The only way we can intervene in those narrative is to call them out, and that requires putting their language in the proper context — not because it’s politically correct, not because it’s offensive, but because it’s part of a story in which we are the often unwitting characters. It would be nice, as women but especially as men, if we could find the language to start writing a better story of our own.













June 28, 2006 at 11:02 am
Thanks for the shout out!
June 28, 2006 at 12:10 pm
A few days after the incident, ABC7 was reporting on it and Mark Giangreco ended the sports segment by showing a man at some game in less than manly dress. He made his usual sexist/homophobic comment and Ron Magers just retorts, “You didn’t learn anything from Ozzie did you?” chuckles and moved the show to commerical break.
I was soooo happy to finally see someone call out Mark on-air. I keep forgetting to send him a thank you card. It’s on the way now!
June 28, 2006 at 2:33 pm
It’s a f***ing shame that HBO doesn’t want to continue the best show on television, Deadwood. I hope that their cancellation of Deadwood is the beginning of a long and painful demise for HBO.
If Chris Albrecht wants to promote lightweight drivel like Entourage, which stars his daughter, he should at least have the decency (and vision) to keep Deadwood. Without it, no more HBO for me.
June 28, 2006 at 4:24 pm
I can’t help but think that Ozzie essentially got a pass because of his ethnicity, his success as a manager, and probably most importantly because “he was only being Ozzie”. Campaneris and Rocker elicited a lot more outrage for similar stupid, insensitive, bigoted comments.
June 29, 2006 at 10:47 am
Thanks for the comments so far. I can’t believe Ron Magers actually called out Mark Giangreco on that. Magers seemed to be making the conceptual leap — between Ozzie’s comment and “accepted” sports misogyny/homophobia — that so few commentators were willing to make.

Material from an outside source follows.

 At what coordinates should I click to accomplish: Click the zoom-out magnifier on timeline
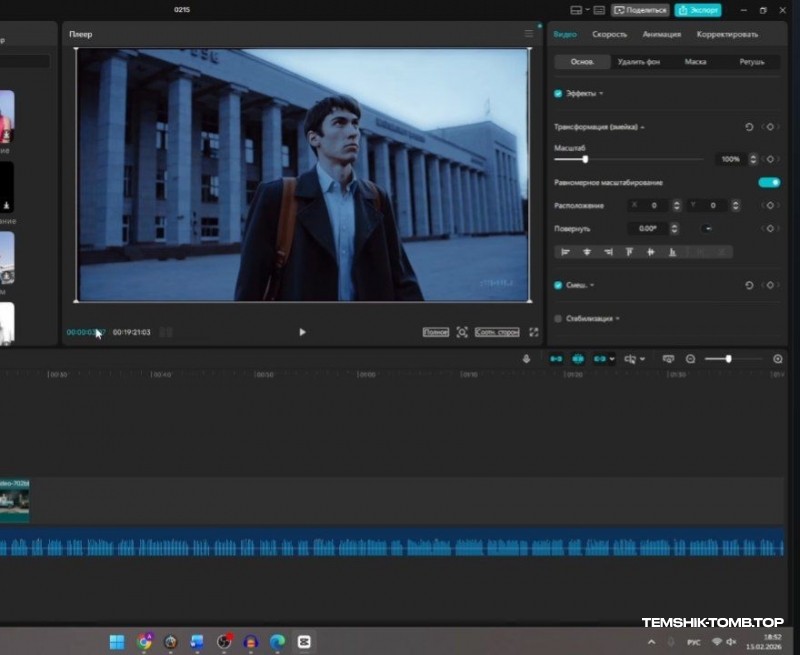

kyle — I would disagree. I really think he got a pass for the simple reason that we don’t take misogyny and homophobia as seriously as racism in this country. If we did, it would threaten too much we hold dear.
June 30, 2006 at 8:16 am
Bernie, I think you are correct in that misogyny and homophobia aren’t taken as seriously as racism, but I don’t think that is why Ozzie has been treated more leniently than past offenders. He is perceived as a harmless free spirit, someone who is not taken seriously away from the baseball diamond.
July 2, 2006 at 3:49 pm
ABOUT OZZIE… agree or desagree… BigMouth or missunderstood… that guy is real , i respect him because i know for sure that when he talks he’s saying 100% his feelings and thinkings… there is so many “politically correct” hypocrytes out there…
July 3, 2006 at 12:54 pm
IS A NEPOTIST AT THE HELM OF HBO?
It is curious that Chris Albrecht activates a publicity blitz for Entourage, which STARS HIS DAUGHTER, and cancels Season 4 Of Deadwood.
To offer, without confirmation, to end the series with two movies is an insult to the superlative quality, critical acclaim and loyal following of this show.
NO MORE DEADWOOD?
NO MORE HBO!
July 5, 2006 at 3:22 pm
What are these people afraid of. Do they think their penises will fall off if they ever act like a human being rather than a Neanderthal.